The main thing I remember from his class is his explanation about a compelling revolution in political science and economics that began a decade earlier.  Traditionally, he said, political scientists sought to explain how institutions, practices and people in political and economic processes worked to promote the public interest and the common good.  It was Pollyanna-ish: All for the better.

Then some iconoclasts said that’s not how things work at all.  Most folks in the political and economic spheres aren’t trying to promote the public interest.  To the extent they can, they use institutions and practices to promote their own special interests.  This insight, which today seems obvious, changed political science and helped foster a branch of economics known as public choice theory – which has produced a number of Nobel Prizes in economics.

Against the background of the Viet Nam war and the turmoil in American politics in the 1960s, it was a bracing idea, and it quickly became a formative part of my intellectual make-up.  It has served me well in politics and public service.

Now come our corporate leaders with a perfect example of how political and economic behavior masquerades as public-spirited when it’s really completely self-serving.  The Business Roundtable, an association of chief executive officers of America’s largest companies, issued a new “Statement of the Purpose of a Corporation,” signed by 181 CEOs.

“While each of our individual companies serves its own corporate purpose, we share a fundamental commitment to all of our stakeholders,” reads the key sentence.  It names those stakeholders: customers, employees, diversity and inclusion, suppliers, the communities where they work, the environment and sustainability.  Oh, yes, also “effective engagement with” company stockholders.

Since 1997, their periodic “Principles of Corporate Governance” statements have endorsed the notion of shareholder primacy: that corporations exist primarily to serve stockholders.  In the New York Times Magazine on September 13, 1970, economist Milton Friedman, one of the intellectual giants of the 20th Century, said business executives who pursue a goal other than making money for their equity investors are wrong.

§ **PROBLEMS AND TASKS**
1. From the essay on the Business Roundtable statement, extract the stretch from "Against the background" through "and public service." word for word.
2. Answer these questions using the essay on the Business Roundtable statement:
(a) What branch of economics did the iconoclasts' insight help foster?
(b) How many CEOs signed the new "Statement of the Purpose of a Corporation"?
(c) In what publication did Milton Friedman make his 1970 argument about business executives?

§ **COLLECTED DATA**
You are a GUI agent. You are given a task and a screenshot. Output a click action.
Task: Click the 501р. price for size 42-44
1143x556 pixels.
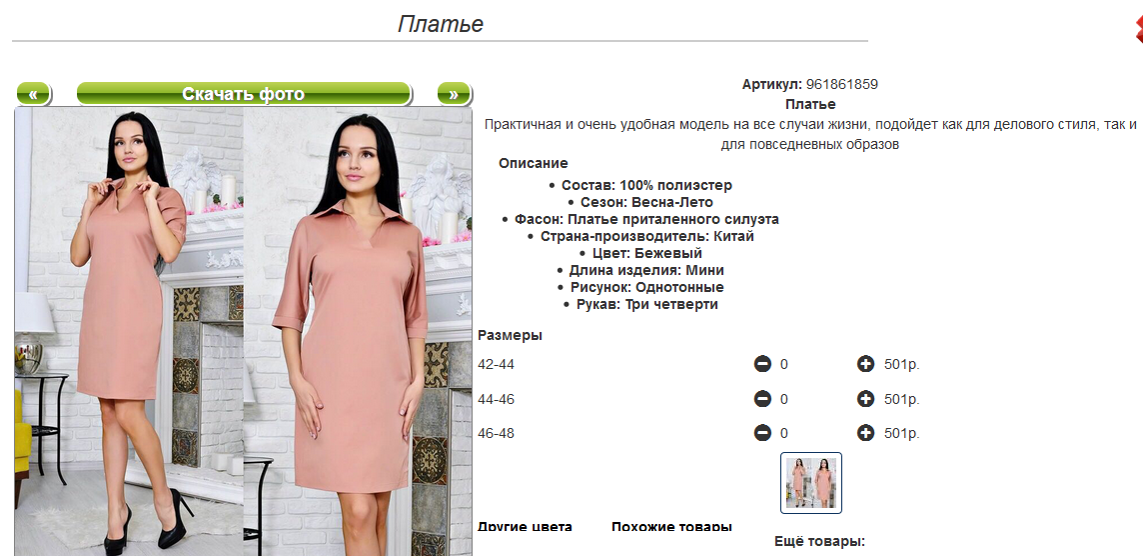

§ **RESPONSES TO THE EXERCISE**
1.
Against the background of the Viet Nam war and the turmoil in American politics in the 1960s, it was a bracing idea, and it quickly became a formative part of my intellectual make-up.  It has served me well in politics and public service.

2.
(a) Public choice theory.
(b) 181.
(c) The New York Times Magazine, on September 13, 1970.